Records for this exercise:
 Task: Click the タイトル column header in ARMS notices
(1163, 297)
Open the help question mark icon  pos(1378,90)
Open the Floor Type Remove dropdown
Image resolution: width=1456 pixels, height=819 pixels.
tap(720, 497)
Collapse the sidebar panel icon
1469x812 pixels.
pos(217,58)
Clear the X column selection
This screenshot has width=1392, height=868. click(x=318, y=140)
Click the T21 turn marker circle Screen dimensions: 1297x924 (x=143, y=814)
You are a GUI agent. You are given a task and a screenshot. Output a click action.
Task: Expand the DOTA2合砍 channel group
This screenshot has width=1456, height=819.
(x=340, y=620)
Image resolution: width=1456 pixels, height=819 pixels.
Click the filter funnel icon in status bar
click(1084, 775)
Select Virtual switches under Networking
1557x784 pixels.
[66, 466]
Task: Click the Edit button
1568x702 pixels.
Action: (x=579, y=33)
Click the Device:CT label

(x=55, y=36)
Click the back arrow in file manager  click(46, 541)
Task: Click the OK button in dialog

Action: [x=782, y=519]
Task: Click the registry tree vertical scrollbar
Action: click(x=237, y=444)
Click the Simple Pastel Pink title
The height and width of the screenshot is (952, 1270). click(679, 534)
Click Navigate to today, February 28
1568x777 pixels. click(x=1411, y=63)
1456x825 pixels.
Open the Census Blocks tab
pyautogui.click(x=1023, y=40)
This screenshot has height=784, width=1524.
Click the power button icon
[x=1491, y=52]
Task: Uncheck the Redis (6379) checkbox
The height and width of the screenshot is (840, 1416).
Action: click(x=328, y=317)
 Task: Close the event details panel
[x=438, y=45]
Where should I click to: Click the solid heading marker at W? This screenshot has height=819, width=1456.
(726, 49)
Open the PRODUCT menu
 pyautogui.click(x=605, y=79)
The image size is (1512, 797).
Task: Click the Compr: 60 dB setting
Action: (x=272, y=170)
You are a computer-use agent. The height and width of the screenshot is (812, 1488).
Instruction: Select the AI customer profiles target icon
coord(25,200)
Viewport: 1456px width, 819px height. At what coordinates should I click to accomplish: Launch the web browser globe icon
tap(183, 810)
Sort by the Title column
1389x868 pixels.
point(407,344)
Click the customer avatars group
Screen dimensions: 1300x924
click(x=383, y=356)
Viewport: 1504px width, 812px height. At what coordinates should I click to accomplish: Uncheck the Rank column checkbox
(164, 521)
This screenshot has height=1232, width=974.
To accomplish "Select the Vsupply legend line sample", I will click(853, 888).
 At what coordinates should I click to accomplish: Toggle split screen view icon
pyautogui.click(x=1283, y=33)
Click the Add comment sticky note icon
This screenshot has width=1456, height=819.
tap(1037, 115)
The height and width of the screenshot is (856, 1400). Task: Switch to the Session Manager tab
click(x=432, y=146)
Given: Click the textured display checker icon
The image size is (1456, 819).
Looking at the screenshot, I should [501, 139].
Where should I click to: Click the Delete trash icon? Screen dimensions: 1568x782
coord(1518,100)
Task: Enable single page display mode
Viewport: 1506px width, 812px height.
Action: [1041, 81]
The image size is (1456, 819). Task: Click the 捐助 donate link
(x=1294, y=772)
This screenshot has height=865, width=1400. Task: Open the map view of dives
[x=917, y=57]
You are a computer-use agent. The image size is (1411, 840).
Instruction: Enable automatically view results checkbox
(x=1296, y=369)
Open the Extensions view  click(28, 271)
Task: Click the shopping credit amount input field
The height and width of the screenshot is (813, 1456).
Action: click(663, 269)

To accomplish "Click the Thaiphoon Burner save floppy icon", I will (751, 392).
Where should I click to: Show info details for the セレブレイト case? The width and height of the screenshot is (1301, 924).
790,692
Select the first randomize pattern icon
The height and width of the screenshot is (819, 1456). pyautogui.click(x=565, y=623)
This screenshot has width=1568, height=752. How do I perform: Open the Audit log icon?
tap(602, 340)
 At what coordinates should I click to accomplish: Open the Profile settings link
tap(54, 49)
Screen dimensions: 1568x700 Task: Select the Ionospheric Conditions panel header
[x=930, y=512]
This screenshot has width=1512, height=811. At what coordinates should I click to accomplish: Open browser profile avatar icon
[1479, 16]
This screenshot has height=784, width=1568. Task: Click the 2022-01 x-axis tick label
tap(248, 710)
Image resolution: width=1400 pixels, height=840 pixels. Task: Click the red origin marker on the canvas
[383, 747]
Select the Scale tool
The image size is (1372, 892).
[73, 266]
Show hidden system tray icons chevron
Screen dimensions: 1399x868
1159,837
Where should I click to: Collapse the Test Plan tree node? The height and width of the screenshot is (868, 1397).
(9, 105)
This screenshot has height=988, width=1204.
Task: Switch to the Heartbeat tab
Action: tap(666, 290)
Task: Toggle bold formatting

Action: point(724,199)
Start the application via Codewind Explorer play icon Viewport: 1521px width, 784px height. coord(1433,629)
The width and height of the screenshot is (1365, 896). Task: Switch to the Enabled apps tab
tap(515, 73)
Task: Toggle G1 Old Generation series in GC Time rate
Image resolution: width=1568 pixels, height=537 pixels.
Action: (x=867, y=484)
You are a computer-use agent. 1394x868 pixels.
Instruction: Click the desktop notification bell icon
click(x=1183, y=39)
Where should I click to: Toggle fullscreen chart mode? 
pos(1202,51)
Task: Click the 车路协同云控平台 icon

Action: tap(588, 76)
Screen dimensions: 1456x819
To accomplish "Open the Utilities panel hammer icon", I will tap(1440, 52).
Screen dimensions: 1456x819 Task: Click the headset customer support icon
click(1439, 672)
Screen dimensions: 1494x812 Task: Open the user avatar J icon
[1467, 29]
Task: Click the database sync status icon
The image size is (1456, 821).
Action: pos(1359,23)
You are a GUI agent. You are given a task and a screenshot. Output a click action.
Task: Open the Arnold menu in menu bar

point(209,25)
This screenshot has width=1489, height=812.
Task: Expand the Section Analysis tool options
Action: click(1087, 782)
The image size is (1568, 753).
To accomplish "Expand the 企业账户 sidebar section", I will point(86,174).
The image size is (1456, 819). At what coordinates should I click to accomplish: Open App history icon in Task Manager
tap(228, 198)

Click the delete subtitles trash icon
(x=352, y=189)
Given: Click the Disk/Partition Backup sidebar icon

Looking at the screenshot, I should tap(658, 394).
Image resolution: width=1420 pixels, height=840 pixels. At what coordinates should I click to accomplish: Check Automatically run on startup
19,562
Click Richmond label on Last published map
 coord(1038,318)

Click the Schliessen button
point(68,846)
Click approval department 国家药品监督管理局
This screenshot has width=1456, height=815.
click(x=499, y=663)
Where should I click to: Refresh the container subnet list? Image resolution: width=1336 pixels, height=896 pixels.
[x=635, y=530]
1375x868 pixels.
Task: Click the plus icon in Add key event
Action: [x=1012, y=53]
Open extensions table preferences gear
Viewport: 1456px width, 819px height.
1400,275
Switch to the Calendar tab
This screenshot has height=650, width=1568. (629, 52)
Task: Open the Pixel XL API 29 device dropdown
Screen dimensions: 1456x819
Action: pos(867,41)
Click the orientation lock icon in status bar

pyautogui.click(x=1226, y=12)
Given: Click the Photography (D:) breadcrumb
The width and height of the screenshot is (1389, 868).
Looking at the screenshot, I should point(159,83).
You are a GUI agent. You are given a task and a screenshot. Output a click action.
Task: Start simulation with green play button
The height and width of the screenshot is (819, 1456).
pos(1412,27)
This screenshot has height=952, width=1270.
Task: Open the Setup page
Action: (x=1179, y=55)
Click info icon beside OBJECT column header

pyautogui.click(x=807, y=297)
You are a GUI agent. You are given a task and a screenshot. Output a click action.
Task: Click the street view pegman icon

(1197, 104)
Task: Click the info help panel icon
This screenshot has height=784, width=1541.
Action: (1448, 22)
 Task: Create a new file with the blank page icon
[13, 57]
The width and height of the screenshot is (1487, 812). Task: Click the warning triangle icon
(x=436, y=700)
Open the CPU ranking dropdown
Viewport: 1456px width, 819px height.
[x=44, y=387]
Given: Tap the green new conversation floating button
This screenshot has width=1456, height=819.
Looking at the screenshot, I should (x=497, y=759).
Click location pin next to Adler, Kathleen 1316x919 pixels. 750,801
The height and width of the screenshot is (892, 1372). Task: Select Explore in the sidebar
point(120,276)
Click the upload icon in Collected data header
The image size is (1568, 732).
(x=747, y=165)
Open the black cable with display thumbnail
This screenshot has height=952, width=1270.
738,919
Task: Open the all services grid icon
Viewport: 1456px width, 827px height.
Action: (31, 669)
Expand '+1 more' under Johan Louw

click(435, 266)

Your assignment:
Every line of the data that includes the word "dropdown" should be copied.

Output for this exercise:
Open the Floor Type Remove dropdown
Task: Open the Pixel XL API 29 device dropdown
Open the CPU ranking dropdown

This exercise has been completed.